A brief spell as director of football at Oxford was followed by an eventful reign at crisis club Luton and a difficult tenure at Nottingham Forest, although it was at Newcastle that he was catapulted back into the headlines.
Kinnear had been out of work for almost four years when, after an exhaustive search had failed to find a successor to manager Kevin Keegan following his departure in September 2008, controversial owner Mike Ashley asked him to take caretaker charge, to the fury of fans already in open revolt.

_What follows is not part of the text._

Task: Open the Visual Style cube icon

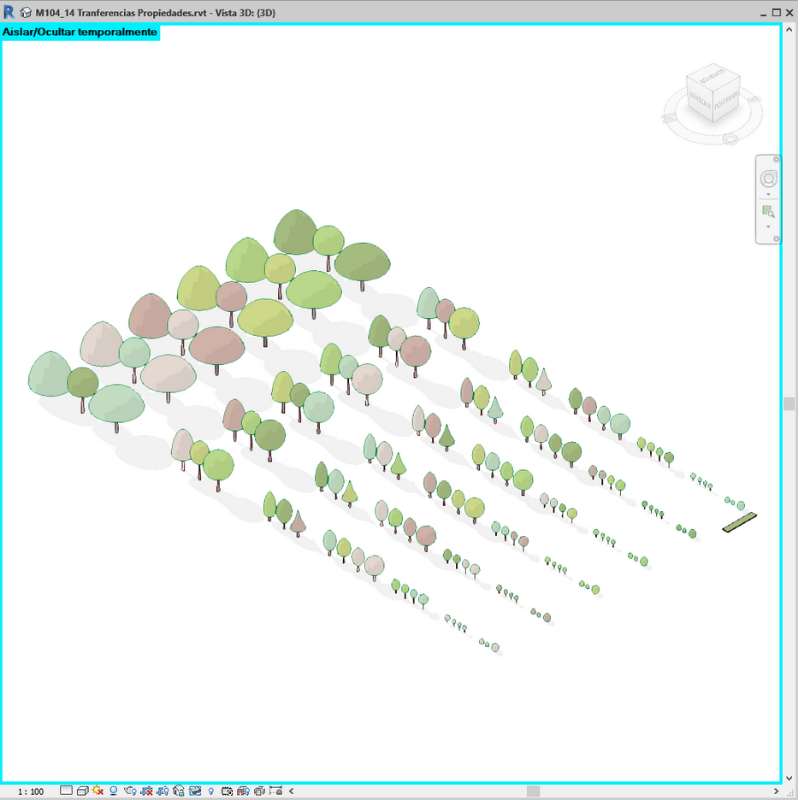Action: tap(82, 791)
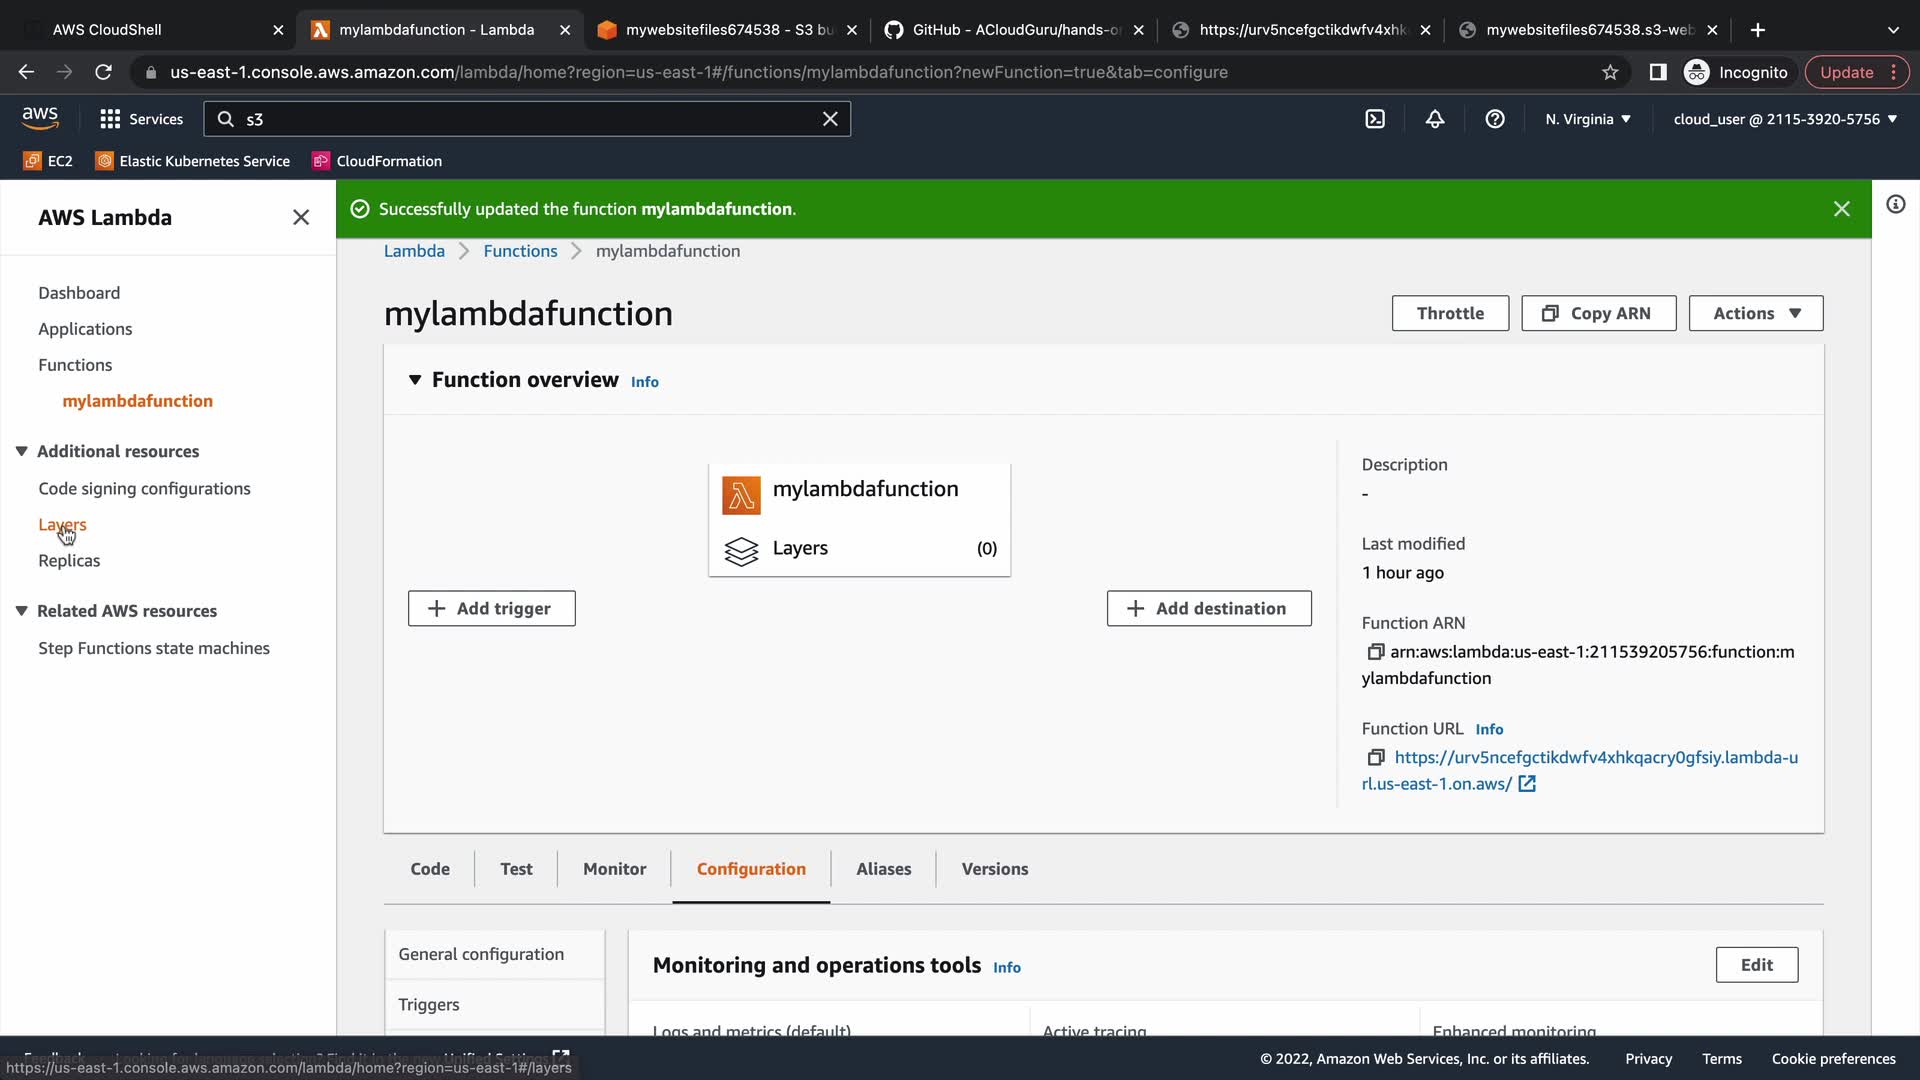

His first press conference descended into an expletive-ridden rant, in the process earning himself the nickname ‘JFK’, with no prizes for guessing for what the ‘F’ might stand for, and his subsequent appearances before the media were often entertaining, if not always factually accurate.
His reign proved short-lived when fresh heart problems forced him to step down, although Ashley turned to the Irishman for a second time in June 2013, this time as director of football, a move greeted by the city’s evening newspaper, The Chronicle, with the front-page headline: “What a joke.”
He lasted only seven months, tendering his resignation in February 2014 amid the fall-out over Yohan Cabaye’s £19million sale to Paris St Germain, significantly below the club’s valuation, and without having made a single permanent signing.
Kinnear dropped out of the spotlight in the wake of his departure from St James’ Park and his wife revealed in September 2021 that her husband had been living with dementia since 2015.